A few weeks after my first husband’s suicide, when I was able to think again, one thought pulled me forward through the difficult years of recovery to come: I was meant to write about this.
But how? Back in the late 90s, the memoir revolution had not yet gained purchase. People would read books about family suicides by Joan Rivers and Judy Collins, but who would care to read about a dance critic from Allentown, PA and her two sons? Memoir was out.
I considered self-help. I’d become a bit of an aficionada after all, gobbling up any book with clues to help me through and beyond, but lack of credentials and platform discouraged this route.

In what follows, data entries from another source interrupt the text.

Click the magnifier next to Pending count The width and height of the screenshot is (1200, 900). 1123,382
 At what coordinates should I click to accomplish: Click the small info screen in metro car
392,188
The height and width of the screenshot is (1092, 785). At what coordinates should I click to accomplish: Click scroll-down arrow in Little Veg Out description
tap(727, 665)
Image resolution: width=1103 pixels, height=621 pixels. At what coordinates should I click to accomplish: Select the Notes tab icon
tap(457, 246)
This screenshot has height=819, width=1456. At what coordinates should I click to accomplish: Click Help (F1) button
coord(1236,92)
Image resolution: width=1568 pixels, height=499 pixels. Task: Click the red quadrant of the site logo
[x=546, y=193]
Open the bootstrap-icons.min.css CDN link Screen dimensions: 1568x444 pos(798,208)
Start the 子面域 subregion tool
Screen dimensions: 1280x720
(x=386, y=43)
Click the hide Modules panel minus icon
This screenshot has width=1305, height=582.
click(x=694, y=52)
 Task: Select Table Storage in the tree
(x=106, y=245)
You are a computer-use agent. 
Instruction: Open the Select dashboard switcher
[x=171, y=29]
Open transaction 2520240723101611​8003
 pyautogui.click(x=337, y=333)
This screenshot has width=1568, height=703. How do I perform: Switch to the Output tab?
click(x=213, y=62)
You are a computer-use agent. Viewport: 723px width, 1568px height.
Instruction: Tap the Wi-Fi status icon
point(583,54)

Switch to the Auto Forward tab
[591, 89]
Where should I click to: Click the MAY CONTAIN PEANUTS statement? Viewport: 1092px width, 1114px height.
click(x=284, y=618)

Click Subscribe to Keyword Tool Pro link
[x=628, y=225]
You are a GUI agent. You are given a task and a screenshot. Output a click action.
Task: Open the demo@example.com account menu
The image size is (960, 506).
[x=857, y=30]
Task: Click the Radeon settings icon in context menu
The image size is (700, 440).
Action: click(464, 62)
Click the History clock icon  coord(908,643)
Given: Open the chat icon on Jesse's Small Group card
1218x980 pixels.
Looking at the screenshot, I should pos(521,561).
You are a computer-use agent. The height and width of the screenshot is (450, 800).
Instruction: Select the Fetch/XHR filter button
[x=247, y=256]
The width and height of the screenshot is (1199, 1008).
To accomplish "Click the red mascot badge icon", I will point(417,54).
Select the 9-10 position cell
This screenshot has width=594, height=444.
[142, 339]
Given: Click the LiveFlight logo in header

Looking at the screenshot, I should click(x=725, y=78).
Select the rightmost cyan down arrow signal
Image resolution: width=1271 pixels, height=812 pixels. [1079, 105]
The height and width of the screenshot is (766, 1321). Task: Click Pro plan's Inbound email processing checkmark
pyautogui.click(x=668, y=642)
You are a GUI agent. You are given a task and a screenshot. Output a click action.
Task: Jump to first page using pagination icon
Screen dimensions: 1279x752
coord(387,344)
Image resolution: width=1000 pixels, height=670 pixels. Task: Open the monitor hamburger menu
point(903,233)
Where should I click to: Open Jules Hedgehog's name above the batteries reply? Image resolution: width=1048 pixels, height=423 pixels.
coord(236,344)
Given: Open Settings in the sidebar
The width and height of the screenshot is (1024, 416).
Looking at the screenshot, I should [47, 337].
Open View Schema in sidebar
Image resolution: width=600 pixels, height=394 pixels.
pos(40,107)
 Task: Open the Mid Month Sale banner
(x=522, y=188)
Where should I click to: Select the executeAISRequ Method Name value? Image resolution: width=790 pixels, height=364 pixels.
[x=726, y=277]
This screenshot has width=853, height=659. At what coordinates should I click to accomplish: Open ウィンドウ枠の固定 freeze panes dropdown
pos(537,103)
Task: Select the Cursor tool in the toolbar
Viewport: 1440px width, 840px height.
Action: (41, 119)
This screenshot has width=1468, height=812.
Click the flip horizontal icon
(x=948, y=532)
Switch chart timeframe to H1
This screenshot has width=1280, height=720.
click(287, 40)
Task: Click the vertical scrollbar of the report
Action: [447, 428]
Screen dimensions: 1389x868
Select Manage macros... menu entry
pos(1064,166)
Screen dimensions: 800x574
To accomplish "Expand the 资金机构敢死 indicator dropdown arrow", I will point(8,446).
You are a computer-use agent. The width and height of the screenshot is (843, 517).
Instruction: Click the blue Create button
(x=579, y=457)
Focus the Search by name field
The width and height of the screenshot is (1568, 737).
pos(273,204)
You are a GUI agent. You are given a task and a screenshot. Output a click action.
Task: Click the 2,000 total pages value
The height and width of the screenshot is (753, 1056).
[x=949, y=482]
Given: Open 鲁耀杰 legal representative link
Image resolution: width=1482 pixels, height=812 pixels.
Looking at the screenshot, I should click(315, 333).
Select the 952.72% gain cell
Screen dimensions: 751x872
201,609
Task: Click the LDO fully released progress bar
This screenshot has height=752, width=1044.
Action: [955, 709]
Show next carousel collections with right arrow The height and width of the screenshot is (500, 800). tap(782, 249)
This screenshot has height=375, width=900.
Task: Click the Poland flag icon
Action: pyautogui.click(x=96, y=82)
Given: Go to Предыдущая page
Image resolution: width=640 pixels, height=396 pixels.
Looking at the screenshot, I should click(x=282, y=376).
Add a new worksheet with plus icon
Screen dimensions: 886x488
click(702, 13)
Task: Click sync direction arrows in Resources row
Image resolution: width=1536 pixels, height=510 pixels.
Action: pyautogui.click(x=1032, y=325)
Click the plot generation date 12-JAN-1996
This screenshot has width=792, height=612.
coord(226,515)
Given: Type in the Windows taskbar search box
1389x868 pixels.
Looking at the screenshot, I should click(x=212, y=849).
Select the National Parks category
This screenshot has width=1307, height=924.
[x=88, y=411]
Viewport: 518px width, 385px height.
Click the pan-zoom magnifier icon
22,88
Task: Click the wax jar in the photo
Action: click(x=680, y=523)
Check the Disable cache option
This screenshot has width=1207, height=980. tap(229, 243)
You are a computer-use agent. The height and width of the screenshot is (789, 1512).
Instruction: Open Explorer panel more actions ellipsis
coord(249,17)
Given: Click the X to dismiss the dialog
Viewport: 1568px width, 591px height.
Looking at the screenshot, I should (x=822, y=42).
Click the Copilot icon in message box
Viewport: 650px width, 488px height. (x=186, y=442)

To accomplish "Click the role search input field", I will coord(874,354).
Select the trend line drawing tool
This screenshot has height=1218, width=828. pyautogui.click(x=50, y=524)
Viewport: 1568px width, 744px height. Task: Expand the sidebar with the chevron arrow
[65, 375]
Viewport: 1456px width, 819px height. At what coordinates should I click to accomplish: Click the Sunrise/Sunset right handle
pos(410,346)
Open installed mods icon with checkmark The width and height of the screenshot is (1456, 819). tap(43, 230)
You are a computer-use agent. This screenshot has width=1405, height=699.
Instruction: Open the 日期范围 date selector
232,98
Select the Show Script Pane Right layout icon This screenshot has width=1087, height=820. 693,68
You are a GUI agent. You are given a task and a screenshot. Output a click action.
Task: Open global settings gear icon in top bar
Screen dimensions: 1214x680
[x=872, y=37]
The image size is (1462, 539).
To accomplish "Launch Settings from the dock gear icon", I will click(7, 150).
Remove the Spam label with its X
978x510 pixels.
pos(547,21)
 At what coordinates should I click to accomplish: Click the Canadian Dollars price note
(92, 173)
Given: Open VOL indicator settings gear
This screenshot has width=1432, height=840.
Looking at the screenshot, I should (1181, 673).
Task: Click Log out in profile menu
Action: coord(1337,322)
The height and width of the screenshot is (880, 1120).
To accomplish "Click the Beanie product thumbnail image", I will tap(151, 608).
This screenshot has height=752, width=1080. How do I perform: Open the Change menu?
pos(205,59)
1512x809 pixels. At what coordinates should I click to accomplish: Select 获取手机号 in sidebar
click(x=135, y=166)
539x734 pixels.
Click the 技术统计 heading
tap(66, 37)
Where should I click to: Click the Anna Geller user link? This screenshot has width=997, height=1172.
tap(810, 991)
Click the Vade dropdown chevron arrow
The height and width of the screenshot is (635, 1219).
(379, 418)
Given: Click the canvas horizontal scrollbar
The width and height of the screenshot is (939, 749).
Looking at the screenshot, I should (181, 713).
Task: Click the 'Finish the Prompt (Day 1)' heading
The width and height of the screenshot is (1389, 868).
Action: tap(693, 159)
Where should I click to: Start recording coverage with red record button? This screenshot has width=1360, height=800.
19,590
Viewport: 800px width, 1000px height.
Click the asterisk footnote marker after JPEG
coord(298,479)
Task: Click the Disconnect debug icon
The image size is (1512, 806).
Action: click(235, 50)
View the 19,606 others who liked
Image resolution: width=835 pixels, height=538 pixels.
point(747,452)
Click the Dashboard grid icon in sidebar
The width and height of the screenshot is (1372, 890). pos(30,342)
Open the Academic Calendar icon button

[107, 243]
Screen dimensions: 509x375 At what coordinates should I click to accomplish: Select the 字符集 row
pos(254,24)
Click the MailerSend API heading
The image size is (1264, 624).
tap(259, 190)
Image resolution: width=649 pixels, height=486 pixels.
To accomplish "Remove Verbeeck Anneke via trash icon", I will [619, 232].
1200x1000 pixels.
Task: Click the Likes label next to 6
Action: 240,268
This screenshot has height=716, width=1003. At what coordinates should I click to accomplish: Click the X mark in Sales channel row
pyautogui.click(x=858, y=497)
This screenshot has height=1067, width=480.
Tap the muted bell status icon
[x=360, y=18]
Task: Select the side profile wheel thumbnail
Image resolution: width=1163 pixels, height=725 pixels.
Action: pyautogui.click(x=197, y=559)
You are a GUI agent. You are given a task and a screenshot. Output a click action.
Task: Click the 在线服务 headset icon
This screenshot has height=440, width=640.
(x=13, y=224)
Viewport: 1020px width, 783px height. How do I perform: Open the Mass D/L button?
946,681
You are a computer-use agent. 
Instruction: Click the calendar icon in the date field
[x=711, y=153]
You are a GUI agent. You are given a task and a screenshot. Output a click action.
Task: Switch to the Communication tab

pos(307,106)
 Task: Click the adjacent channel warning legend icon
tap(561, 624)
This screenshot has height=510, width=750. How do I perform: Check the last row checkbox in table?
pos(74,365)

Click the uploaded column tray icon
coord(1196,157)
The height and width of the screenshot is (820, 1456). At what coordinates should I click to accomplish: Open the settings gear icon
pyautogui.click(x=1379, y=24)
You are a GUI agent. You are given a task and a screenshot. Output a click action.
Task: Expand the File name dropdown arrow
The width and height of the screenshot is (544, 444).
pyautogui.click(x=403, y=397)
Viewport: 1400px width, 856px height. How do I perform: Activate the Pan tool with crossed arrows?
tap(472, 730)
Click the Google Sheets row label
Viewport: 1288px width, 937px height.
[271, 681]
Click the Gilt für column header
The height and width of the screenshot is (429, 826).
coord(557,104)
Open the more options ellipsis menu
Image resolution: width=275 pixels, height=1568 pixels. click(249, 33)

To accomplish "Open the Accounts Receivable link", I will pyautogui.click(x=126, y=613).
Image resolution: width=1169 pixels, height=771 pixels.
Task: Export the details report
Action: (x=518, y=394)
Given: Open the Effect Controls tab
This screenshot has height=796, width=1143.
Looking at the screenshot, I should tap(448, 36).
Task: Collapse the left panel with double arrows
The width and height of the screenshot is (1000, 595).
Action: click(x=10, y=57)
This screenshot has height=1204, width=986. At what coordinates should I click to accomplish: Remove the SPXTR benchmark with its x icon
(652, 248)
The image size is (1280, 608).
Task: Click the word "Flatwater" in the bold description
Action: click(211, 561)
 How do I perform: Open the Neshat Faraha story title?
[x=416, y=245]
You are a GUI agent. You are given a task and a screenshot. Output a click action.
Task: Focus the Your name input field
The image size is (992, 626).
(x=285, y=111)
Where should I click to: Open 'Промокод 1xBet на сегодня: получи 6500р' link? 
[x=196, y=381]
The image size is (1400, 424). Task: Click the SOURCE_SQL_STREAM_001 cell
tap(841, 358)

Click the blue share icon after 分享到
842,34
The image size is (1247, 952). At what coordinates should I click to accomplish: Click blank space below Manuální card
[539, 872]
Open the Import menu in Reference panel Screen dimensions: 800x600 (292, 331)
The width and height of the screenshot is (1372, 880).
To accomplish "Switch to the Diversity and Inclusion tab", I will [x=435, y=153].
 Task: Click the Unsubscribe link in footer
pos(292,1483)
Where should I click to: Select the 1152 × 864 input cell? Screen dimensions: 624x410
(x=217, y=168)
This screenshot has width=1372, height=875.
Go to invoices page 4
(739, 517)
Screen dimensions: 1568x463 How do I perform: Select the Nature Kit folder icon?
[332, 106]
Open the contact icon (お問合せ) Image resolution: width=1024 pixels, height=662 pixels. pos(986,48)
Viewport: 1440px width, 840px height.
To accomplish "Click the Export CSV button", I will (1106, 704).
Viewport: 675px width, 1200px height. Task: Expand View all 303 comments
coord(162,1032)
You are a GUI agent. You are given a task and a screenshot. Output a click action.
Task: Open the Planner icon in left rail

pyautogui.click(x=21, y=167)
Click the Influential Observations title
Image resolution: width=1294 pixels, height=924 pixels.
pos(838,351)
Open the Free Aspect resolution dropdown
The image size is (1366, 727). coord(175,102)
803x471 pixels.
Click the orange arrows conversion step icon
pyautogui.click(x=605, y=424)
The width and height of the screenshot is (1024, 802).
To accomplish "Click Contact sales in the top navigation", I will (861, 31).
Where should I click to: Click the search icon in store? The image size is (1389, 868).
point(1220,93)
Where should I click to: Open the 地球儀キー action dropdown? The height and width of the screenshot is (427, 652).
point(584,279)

Journalism seemed an obvious choice, if somewhat of a genre hop. I’d already been a dance critic for fourteen years. Yet gathering facts and analyzing statistics, while a valuable exercise, did not promise what I was really seeking: a way to write a better story for my family.
When the need to express myself smacked against the cold hard wall of publishing pragmatism, I turned to fiction.
Creative writing is not an escape. It’s the opposite. Fiction demands that we dive headfirst into puddles of conflict others might choose to sidestep. It asks that we scratch and dig until we unearth emotional truths, and then find a way to convey them so that a reader we’ve never met can share the same journey.
With this challenge in mind, I want to share a few passages from novels whose authors’ mad skills rely on details, yes, but not facts. They are rooted in feelings. They made me pause to think, “Wow, that is so true.”
In The Trouble with Goats and Sheep by Joanna Cannon, two girls set out to find a neighbor who has gone missing. You have to love a writer who can help you see anew something as pervasive as heat.
There was nowhere to escape the heat. It was there every day when we woke, persistent and unbroken, and hanging in the air like an unfinished argument. It leaked people’s days onto pavements and patios and, no longer able to contain ourselves within brick and cement, we melted into the outside, bringing our lives along with us. Meals, conversations, arguments were all woken and untethered and allowed outdoors. Even the avenue itself had changed. Giant fissures opened on yellowed lawns and paths felt soft and unsteady. Things which had been solid and reliable were now pliant and uncertain. Nothing felt sure anymore. The bonds which held things together were destroyed by the temperature—this is what my father said—but it felt more sinister than that. It felt as though the whole avenue was shifting and stretching, and trying to escape itself.